Pull every line holding the word "Enable" from the data below and copy it.

---*---

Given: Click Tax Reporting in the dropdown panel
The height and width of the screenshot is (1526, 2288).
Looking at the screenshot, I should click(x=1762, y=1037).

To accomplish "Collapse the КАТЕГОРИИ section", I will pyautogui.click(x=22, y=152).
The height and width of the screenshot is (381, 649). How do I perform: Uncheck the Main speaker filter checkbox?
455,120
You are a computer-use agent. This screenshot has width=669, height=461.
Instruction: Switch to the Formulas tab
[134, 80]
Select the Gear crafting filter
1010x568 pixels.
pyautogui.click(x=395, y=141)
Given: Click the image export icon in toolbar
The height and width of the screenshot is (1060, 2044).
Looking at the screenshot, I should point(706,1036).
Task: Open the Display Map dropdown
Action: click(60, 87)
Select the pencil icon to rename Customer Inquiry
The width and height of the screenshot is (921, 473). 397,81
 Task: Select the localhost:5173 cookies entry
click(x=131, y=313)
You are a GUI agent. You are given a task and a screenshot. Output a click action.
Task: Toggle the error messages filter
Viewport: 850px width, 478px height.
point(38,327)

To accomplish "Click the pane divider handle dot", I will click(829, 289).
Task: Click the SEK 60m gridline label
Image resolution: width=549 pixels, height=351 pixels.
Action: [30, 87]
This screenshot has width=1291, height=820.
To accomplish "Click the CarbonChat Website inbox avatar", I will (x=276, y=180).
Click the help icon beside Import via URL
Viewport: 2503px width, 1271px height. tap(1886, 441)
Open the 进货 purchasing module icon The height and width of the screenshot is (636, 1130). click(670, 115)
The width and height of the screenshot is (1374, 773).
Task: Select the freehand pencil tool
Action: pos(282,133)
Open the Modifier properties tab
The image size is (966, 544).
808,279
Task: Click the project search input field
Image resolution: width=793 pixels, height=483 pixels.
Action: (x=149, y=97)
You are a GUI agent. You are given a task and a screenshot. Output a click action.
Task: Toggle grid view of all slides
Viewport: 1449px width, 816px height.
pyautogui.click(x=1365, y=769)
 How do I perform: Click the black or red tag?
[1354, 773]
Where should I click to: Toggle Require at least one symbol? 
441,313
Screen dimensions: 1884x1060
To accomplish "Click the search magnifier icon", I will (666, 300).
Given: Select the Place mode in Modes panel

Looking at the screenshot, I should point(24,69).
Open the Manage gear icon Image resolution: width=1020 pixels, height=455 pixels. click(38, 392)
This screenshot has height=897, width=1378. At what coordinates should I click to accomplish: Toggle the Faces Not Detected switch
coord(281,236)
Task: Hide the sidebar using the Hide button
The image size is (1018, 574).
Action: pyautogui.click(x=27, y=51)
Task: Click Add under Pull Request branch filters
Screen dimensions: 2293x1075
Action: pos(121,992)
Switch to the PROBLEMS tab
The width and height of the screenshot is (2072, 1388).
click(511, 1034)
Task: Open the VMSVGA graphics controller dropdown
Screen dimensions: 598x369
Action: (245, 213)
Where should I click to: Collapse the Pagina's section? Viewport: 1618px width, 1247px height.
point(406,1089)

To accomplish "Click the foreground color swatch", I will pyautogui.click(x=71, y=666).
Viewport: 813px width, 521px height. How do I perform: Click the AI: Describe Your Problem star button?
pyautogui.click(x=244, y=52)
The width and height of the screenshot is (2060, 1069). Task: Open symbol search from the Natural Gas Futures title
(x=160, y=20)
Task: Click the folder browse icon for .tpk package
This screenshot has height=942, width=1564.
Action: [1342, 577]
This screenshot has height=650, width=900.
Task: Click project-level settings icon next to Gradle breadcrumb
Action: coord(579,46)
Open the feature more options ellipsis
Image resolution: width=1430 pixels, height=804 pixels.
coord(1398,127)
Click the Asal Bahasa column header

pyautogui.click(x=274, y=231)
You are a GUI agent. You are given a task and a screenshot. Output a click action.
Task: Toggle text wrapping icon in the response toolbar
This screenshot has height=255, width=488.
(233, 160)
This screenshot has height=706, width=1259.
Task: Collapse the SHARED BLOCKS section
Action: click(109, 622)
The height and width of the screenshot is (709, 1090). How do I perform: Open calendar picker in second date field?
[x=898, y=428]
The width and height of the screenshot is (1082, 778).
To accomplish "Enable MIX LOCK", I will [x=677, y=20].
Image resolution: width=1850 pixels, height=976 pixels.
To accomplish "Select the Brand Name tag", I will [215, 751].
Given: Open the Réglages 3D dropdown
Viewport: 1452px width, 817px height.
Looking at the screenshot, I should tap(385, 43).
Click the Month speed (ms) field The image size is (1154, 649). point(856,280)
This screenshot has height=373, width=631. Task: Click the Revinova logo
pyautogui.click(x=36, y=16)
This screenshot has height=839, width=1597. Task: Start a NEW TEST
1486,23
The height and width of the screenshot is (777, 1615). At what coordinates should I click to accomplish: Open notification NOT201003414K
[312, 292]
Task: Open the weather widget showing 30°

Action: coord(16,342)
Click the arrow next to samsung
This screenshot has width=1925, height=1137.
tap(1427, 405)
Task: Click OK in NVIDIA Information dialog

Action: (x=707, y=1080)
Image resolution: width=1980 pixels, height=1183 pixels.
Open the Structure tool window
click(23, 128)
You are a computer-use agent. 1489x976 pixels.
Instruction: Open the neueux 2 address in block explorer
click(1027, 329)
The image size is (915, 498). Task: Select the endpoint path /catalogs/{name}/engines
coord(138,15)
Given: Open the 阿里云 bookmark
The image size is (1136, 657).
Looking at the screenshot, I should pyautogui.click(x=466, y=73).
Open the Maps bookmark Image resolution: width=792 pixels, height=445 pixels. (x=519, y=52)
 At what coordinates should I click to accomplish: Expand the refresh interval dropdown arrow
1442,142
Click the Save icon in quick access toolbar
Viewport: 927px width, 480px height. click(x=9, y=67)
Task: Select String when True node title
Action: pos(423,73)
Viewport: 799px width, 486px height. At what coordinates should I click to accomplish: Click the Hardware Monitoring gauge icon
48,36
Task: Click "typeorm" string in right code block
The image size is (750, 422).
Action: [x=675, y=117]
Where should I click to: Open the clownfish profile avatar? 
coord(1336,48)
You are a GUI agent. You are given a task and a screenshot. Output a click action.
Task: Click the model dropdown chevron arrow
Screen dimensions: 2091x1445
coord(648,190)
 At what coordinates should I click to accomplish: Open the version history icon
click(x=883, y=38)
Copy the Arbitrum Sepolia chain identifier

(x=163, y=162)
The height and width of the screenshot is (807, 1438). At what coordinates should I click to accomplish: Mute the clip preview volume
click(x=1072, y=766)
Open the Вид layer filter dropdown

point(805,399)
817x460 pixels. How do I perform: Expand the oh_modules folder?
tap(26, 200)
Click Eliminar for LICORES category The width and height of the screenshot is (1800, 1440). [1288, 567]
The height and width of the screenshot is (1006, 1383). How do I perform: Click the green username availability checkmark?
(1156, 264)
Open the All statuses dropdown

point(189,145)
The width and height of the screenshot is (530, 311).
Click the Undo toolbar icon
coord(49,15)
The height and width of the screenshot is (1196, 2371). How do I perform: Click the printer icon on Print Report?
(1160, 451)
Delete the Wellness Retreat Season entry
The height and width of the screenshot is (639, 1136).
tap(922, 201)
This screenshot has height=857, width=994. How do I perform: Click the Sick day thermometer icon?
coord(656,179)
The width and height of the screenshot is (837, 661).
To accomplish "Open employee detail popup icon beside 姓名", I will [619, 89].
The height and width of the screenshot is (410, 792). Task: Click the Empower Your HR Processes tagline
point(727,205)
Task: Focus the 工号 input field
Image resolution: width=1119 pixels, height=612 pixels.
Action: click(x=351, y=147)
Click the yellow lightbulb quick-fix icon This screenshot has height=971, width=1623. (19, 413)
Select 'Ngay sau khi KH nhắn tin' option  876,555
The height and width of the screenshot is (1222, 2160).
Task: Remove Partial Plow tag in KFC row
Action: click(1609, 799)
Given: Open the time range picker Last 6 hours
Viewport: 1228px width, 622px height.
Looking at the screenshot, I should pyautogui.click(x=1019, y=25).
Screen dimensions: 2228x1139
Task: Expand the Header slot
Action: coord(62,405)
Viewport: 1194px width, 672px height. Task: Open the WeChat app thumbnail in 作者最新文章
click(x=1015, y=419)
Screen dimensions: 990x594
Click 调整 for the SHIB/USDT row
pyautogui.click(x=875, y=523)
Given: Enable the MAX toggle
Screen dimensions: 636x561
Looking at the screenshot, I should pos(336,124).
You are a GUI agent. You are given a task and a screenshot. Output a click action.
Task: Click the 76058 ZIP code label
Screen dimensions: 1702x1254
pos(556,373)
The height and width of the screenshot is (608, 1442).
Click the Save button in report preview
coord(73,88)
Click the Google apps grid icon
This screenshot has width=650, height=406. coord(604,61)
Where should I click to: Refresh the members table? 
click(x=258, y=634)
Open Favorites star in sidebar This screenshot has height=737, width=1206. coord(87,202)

---*---

» Answer:
To accomplish "Enable MIX LOCK", I will [x=677, y=20].
Given: Enable the MAX toggle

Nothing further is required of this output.